Only when we are 100% sure that everyone truly understands the sketches and is able to explain the idea in their own words can we proceed with the graphic design and development stages.

Main takeaways:

  • Make it visual, as even ugly design is better than software documentation. There will be time later to make it pixel-perfect.
  • Listen to all stakeholders, make notes, basic briefs (again, avoid drafting lengthy documentation!), and create rough sketches. Avoid ornate graphic design — focus on the flow of the application instead.
  • Do it as fast as you can. Otherwise you will die of despair after enduring endless talks, meetings, and reading through countless e-mails, spreadsheets, and documents.

Make Developers a Part of the Design Process

It might not be a popular opinion, but developers often have much better ideas than people calling themselves designers.

Talk with developers, they are really creative people. After all, working with code requires them to be so in order to solve complicated problems on a daily basis.

Main takeaways:

  • Show developers early prototypes instead of trying to describe them.
  • Consult your ideas with developers and let them kill your overcomplicated features.
  • Discuss user experience ideas and solutions with developers and give them access to the InVision prototype to click through.
  • Tell them you want an honest opinion, even if it’s harsh. Your designs will be much better for it.

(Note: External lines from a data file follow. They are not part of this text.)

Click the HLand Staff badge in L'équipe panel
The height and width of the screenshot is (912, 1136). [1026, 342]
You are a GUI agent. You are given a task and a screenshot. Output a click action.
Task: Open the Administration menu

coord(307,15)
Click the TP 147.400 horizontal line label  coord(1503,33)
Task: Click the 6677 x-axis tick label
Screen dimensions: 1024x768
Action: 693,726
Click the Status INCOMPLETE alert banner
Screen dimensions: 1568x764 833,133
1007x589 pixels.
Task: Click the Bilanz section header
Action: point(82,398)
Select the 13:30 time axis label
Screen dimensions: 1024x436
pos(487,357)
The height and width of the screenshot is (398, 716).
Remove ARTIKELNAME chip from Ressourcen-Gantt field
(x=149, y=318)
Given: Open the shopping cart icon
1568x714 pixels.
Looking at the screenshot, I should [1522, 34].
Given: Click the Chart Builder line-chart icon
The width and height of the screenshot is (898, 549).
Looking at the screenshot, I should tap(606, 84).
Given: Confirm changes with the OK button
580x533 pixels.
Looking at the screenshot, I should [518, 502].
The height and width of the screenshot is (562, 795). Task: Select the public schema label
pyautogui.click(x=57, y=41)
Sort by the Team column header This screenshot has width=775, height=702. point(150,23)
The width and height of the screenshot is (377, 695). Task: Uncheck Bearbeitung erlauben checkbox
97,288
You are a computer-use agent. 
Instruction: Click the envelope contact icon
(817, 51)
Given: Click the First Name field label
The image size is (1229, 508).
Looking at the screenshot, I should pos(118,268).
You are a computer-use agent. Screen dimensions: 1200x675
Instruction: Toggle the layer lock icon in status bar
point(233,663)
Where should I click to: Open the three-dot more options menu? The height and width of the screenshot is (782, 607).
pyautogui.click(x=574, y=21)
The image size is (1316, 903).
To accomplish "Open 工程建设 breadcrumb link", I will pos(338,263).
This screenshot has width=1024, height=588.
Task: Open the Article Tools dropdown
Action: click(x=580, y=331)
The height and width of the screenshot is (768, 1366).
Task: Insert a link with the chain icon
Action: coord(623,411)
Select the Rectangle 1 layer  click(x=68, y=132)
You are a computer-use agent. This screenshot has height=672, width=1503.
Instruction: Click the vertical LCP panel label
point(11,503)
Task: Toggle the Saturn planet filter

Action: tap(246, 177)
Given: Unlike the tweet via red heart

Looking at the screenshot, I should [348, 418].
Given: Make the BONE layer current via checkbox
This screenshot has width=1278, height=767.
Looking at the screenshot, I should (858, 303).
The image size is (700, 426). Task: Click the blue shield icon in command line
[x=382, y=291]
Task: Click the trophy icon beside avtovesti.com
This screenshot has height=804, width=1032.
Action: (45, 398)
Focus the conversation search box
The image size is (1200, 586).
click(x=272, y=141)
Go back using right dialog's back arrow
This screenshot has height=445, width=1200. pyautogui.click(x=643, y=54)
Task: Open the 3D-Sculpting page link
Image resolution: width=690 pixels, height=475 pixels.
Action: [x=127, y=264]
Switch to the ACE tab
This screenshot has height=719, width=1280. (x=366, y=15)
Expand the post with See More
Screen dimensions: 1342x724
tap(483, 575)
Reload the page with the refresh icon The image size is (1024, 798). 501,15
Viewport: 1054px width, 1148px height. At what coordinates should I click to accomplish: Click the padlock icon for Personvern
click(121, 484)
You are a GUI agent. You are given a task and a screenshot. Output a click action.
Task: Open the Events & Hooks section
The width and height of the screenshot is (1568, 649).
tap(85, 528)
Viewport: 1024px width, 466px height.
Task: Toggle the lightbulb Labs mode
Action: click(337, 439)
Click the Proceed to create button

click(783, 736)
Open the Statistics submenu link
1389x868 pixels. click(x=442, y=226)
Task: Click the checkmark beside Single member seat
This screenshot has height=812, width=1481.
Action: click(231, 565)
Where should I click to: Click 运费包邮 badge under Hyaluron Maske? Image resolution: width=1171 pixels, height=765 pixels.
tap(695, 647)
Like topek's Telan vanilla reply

Do Not Agree with the Client

That’s right, disagree with the client.

Don’t take everything the clients say as gospel, in the end they will be grateful you did so. Tear their ideas down into constituent elements, remix them, and demonstrate the potential of a different approach.

Sometimes clients are blinded by their own ideas, overwhelmed by organizational issues, overbearing investors, financial issues, and other stuff you don’t know about.

Your primary objective as a designer is to have a working app ready as fast as possible to test it on real users.

Main takeaways:

  • Try to minimize the number of features the client wants.
  • Show prototypes on target devices.
  • Organize workshops that will put the client face to face with developers. It will allow them to understand just how complicated some of their ideas might be from a technical standpoint. This will allow you to make the final product better.

Be realistic: you want to have a product ready − designed, developed, and tested − as fast as possible. As we all know, even a simple project may take up at least three months to develop! That’s a lot of time and money. Learn to say “no” in order to design better and deliver faster.